What you are asked to do: Copy each line of the entries beneath that contains the word "التبرعات".

Dataset excerpts:
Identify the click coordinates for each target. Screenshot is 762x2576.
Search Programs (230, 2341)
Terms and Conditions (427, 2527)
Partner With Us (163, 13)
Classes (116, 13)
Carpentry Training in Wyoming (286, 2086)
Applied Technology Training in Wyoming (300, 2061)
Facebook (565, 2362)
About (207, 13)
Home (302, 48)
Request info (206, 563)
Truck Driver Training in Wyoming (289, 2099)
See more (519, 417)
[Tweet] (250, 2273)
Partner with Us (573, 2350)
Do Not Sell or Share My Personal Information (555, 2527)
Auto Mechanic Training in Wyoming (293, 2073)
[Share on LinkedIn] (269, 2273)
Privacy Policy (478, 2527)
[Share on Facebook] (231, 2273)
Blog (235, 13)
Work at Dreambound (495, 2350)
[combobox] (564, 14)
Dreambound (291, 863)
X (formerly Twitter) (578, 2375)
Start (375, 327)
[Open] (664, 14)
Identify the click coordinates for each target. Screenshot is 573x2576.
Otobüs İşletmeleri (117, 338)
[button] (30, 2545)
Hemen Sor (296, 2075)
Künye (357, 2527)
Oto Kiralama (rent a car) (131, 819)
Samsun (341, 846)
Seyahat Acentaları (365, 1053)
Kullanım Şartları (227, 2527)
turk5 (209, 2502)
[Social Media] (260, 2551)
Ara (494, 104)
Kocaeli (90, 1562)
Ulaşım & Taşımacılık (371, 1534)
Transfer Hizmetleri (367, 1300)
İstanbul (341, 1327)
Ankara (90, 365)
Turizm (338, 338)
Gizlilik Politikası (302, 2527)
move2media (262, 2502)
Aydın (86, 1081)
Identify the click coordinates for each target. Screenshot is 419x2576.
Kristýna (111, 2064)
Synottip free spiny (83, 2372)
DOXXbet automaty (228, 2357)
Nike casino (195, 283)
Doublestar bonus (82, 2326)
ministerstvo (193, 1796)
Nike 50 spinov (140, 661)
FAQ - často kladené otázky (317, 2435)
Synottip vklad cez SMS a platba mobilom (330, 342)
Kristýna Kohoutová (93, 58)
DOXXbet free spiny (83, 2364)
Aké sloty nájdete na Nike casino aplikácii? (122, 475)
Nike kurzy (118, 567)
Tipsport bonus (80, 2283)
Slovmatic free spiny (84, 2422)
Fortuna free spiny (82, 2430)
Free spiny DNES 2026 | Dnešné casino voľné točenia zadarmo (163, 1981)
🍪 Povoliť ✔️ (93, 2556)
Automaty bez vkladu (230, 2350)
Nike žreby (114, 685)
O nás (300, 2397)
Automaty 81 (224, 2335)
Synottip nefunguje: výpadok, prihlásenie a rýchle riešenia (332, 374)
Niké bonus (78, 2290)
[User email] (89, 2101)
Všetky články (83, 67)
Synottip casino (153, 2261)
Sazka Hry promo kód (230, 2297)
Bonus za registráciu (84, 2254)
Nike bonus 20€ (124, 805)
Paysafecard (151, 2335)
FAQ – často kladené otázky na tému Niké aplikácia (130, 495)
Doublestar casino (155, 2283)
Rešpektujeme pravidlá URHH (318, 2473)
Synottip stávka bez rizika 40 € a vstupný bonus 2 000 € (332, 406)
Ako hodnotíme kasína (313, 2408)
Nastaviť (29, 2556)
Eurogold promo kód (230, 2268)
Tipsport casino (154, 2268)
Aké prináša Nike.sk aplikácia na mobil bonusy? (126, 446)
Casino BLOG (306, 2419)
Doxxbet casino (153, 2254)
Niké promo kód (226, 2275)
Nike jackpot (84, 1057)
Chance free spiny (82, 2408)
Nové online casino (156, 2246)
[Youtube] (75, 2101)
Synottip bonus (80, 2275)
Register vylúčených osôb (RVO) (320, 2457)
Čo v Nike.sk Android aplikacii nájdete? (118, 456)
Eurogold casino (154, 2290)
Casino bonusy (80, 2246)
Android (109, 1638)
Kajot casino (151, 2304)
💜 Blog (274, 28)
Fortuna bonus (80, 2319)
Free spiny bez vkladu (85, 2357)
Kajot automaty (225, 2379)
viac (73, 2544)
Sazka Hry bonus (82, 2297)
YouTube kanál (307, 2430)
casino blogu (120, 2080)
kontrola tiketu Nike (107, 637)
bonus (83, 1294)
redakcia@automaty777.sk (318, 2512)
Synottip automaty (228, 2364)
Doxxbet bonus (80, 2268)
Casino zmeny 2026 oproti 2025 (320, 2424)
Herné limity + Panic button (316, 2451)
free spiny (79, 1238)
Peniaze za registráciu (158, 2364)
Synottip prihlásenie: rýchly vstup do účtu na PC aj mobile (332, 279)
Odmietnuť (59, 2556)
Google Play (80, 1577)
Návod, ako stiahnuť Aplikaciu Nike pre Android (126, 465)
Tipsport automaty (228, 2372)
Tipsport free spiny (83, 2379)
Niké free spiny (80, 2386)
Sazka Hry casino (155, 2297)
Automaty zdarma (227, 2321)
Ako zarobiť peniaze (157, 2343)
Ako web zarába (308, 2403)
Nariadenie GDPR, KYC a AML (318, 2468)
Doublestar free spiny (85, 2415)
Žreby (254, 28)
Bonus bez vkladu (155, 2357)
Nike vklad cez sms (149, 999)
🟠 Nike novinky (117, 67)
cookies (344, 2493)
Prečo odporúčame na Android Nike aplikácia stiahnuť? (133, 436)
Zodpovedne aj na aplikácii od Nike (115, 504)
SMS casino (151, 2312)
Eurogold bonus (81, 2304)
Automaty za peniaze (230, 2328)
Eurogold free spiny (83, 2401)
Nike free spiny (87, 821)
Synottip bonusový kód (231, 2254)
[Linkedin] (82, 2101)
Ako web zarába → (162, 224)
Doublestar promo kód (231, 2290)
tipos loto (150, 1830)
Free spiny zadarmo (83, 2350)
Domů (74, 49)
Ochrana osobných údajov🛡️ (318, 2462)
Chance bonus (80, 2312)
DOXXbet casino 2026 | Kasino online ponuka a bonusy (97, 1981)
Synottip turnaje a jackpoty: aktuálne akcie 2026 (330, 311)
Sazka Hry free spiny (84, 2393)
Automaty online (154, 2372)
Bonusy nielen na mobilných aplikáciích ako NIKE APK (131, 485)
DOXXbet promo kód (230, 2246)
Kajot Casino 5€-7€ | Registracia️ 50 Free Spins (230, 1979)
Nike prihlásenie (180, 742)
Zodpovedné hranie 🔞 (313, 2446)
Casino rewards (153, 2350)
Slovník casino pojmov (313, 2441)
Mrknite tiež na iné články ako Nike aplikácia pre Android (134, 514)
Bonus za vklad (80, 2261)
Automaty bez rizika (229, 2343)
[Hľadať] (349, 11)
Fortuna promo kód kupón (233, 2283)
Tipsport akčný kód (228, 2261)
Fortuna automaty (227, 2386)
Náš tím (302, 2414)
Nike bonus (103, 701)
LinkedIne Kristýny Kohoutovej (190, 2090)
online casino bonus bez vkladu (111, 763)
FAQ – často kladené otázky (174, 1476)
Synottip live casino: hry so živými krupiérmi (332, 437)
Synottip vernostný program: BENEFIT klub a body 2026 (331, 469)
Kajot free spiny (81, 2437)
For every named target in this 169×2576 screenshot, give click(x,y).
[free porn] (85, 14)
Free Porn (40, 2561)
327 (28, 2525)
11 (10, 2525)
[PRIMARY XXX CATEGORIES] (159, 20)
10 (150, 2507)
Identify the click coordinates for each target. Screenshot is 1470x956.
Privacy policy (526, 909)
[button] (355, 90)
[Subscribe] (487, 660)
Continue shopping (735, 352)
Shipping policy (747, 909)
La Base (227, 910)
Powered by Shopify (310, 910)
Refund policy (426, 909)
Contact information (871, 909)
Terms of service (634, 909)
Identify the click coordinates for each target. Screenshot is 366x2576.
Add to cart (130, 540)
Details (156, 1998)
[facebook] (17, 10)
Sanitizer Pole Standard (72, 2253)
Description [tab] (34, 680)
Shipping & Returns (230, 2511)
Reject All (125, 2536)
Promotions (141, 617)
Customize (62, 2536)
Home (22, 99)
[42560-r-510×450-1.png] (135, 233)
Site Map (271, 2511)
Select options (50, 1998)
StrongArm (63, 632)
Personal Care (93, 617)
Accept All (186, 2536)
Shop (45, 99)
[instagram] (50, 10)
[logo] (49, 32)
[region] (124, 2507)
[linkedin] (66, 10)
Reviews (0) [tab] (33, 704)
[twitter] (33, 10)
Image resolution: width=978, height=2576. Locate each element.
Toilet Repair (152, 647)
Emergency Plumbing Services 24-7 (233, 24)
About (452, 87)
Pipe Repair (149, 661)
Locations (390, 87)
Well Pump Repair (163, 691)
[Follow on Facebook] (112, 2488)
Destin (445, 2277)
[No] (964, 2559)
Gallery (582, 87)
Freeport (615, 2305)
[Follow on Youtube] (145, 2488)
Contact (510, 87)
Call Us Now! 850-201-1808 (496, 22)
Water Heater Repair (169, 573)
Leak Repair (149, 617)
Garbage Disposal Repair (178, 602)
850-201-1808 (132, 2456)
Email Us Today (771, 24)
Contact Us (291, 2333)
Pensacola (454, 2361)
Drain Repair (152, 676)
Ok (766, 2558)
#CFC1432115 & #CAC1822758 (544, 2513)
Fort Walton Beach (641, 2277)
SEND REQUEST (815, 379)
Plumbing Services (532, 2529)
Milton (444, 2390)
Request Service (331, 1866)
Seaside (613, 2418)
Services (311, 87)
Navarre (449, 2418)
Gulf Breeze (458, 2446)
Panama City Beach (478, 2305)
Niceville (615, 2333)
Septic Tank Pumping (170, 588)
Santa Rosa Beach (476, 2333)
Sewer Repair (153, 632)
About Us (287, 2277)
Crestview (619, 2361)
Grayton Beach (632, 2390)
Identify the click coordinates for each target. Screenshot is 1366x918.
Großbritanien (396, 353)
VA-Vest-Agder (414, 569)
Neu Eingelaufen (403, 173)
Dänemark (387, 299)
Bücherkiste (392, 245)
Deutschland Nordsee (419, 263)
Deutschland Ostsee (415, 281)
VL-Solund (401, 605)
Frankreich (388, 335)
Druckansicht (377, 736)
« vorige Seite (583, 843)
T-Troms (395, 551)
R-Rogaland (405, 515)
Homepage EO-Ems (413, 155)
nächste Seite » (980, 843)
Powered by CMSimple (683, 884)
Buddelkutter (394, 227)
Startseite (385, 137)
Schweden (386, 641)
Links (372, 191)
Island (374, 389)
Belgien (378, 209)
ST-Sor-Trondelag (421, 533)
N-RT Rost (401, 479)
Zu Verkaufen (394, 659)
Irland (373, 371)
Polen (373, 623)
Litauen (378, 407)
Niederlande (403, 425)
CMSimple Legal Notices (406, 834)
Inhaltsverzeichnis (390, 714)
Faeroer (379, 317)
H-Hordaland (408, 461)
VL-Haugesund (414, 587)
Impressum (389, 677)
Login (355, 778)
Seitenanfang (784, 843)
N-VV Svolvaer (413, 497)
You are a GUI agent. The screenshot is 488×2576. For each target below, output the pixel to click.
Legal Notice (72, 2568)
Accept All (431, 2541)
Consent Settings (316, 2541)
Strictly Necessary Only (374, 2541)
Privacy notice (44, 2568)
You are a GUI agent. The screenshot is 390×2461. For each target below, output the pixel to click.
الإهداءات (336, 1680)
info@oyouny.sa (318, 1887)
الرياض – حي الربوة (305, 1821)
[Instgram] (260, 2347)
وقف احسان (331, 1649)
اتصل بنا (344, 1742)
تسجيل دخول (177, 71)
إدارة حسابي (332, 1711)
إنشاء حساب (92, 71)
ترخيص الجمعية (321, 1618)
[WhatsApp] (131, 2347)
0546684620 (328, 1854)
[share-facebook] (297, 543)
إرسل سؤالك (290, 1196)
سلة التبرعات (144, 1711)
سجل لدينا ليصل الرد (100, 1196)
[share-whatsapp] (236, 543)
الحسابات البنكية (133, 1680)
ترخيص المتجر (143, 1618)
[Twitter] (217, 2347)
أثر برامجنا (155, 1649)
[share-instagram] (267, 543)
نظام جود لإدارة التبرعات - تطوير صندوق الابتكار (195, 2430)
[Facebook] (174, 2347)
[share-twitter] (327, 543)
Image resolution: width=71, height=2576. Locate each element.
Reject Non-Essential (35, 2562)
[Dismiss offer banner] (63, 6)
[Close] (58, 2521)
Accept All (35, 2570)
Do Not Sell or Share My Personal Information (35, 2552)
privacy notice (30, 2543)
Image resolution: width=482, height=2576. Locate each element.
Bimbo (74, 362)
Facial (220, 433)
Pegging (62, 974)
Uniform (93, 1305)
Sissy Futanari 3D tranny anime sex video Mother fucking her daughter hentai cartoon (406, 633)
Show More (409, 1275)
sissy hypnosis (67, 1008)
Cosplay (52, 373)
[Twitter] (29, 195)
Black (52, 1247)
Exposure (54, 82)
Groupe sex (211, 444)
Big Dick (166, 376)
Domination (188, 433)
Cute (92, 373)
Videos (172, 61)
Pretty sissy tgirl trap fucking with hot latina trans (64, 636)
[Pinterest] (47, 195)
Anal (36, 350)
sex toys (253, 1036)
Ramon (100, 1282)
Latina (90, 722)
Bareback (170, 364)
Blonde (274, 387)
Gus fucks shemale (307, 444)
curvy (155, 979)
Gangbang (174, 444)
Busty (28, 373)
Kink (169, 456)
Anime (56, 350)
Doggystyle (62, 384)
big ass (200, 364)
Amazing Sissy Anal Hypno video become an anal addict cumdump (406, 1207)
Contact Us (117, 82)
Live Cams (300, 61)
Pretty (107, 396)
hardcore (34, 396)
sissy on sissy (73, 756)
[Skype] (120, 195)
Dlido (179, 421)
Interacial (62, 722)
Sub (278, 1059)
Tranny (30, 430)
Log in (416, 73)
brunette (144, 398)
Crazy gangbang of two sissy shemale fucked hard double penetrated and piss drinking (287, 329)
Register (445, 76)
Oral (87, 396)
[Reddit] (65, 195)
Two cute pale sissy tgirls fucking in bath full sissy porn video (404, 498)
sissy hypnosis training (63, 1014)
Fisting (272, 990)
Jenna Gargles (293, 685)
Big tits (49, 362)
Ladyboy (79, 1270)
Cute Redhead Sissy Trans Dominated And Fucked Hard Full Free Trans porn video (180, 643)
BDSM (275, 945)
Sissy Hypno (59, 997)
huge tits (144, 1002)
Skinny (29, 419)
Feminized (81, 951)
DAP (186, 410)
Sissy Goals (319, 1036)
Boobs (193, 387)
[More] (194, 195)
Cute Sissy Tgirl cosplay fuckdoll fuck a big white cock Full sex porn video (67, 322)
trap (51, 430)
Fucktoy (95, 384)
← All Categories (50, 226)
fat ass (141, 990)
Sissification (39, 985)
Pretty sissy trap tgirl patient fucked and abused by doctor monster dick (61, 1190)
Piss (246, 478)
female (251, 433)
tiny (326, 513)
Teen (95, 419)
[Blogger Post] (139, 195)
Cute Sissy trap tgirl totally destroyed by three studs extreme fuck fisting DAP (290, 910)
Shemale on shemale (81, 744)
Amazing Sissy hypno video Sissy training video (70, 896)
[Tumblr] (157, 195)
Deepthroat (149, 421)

Output below:
سلة التبرعات (144, 1711)
نظام جود لإدارة التبرعات - تطوير صندوق الابتكار (195, 2430)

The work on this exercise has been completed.